Cruel Reality

The narrator is trying to convince the reader to believe that Omelas was an incredible, utopian city. Where the people live a joyous life and they celebrate the ‘Festival of the Summer’ where on the streets, “the music beats faster, a shimmering of gong and tambourine, and the people went dancing”( Ursula Le Guin, 1). The narrator goes on and on about the extraordinary occasion and incredible atmosphere in the city during the festival. Moreover, she is trying hard to describe this city as the most carefree place in the world. Where there is no slaves and no rules, and with people living in pure happiness.

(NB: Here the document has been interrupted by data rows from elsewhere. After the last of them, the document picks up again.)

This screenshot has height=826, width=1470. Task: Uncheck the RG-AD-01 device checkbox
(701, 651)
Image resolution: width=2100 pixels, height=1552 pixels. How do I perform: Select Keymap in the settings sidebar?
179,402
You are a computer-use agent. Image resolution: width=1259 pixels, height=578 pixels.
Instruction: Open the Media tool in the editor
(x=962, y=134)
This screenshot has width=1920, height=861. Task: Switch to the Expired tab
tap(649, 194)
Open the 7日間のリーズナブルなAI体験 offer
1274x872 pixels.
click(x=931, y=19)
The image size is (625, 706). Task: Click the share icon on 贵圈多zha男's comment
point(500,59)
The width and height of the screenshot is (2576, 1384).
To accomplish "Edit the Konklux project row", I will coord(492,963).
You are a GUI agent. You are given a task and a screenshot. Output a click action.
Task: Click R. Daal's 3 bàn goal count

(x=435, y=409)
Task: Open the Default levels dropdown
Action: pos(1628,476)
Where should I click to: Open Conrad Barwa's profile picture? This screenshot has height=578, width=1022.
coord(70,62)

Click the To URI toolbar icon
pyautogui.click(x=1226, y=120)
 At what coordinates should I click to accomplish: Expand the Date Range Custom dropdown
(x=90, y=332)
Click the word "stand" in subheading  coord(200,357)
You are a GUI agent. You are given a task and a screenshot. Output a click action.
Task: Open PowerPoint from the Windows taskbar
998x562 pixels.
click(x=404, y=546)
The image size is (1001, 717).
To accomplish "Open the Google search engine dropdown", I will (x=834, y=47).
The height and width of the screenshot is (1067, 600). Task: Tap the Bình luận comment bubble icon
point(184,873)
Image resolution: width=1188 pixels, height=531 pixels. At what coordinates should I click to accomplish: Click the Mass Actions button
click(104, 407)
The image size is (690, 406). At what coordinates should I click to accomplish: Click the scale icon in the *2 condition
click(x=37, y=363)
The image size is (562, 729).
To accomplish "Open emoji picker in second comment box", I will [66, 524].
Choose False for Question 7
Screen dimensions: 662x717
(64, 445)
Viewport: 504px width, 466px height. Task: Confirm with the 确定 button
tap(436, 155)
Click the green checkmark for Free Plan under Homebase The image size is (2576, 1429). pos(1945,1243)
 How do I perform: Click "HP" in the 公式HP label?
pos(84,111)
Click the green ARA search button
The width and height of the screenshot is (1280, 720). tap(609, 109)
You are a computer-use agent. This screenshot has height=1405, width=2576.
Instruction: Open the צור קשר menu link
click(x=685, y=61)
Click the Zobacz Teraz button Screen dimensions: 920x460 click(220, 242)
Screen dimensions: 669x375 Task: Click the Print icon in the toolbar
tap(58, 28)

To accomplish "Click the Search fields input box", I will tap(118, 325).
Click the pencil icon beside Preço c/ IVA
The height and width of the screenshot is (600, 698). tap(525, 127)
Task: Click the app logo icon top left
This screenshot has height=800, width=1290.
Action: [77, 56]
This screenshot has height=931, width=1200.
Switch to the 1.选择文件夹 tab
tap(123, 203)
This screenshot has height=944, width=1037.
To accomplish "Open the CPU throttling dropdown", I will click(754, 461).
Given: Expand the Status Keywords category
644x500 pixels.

Omelas seemed marvelous and exquisitely beautiful but every utopia has a bit of dystopia, and in Omelas case it was, the child. There is a child living in a basement, with no windows, and with no floors, just dirt beneath its feet. The child is only given half a bowl of cornmeal a day. ‘It’ is approximately ten years old, it is constantly left alone and has become an ‘imbecile through fear, malnutrition and neglect’ (Ursula Le Guin, 5).  The child is left in the room with two mops, “It finds them horrible. It shuts its eyes, but it knows the mops are still standing” (Ursula Le Guin, 5), the strange thing is that the child fears these mops because it was never taught not to fear them. A parent reassurances its child of all the things to fear in the world and all the things not to fear. That equation has been taken away from him, he has lived its entire life in a locked room, with nobody coming to visit him, but to bring him the little bit of cornmeal to keep his stomach full enough. The purpose of this child was never to understand the differences of the world and what it should or should not fear, but the purpose of ‘it’ is to bring fear itself to the youth of Omelas.

It’s crazy to think that the happiness of the citizens living in Omelas, all depends on the ‘abominable misery’ of this suffering child ( Ursula Le Guin, 5). The people believe that if it is not left in filth and suffering, then their own lives will be in jeopardy, ‘ the health of their children, the wisdom of their scholars, the skill of their makers, even the abundance of their harvest, and the kindly weathers of their skies’ ( Ursula Le Guin, page 5). When the young people visit the child, they see how ‘it’ is treated, they feel guilty and helpless, but they come to realize they are unable to change this cruel reality they live in. Once they discover the truth of their ‘utopia’ they no longer go back home, they are just unable. They walk out of their “joyous” city into the darkness. A darkness that no one knows about, but they seem to know where they are going.

I think this was an extraordinary story and Ursula Le Guin had such an amazing imagination when writing about the city and all the details about the people, celebrations, and community. But it’s upsetting that the child was used as a sacrifice by the Omelasians to keep their peace and happiness. It makes you realize that maybe a utopia is impossible after all.